··· SUPPLIED ENTRIES

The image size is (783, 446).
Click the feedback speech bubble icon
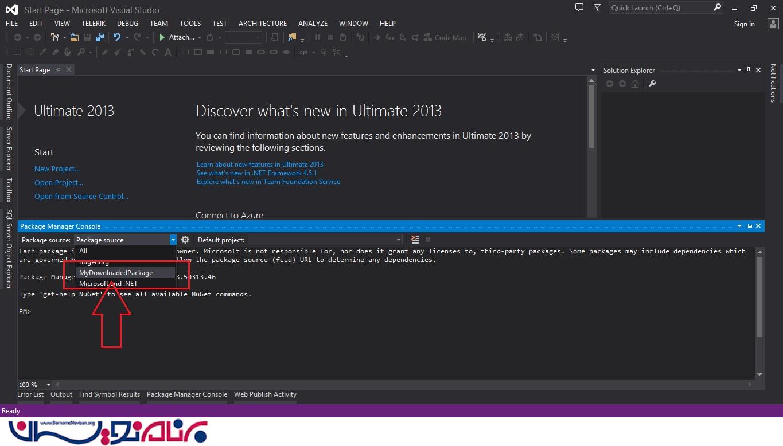[579, 8]
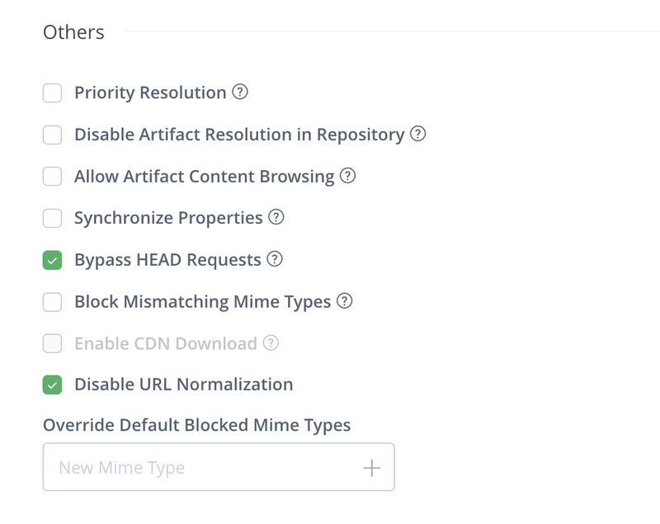Open help tooltip for Allow Artifact Content Browsing

[x=348, y=176]
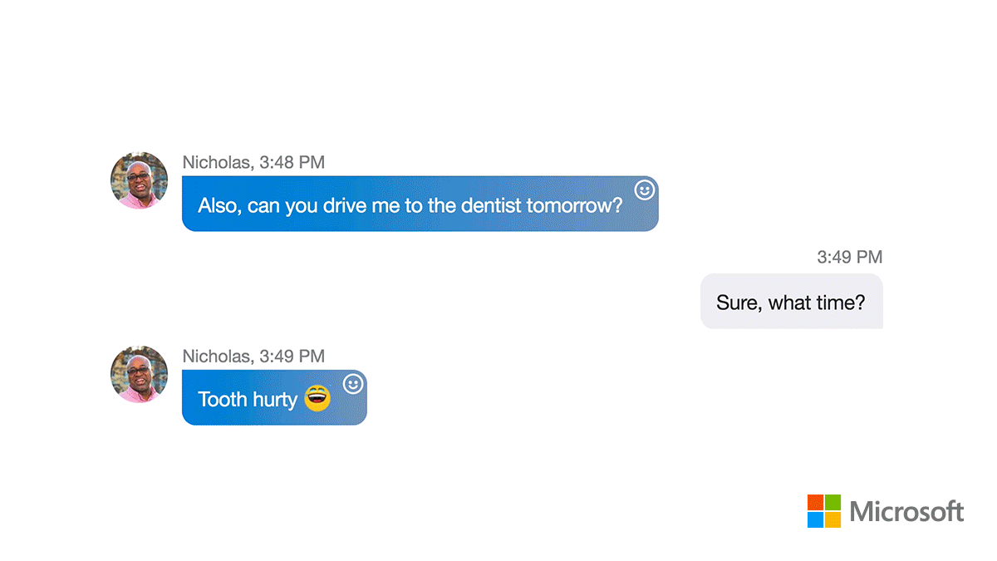Click the red square of the Microsoft logo

point(815,502)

······

→ **WORK ORDER**
Leave out the pictures and set down everything else in the entries above exactly.

→ **RESULT BELOW**
The image size is (783, 446).
Click the feedback speech bubble icon
[579, 8]
Open help tooltip for Allow Artifact Content Browsing

[x=348, y=176]
Click the red square of the Microsoft logo

point(815,502)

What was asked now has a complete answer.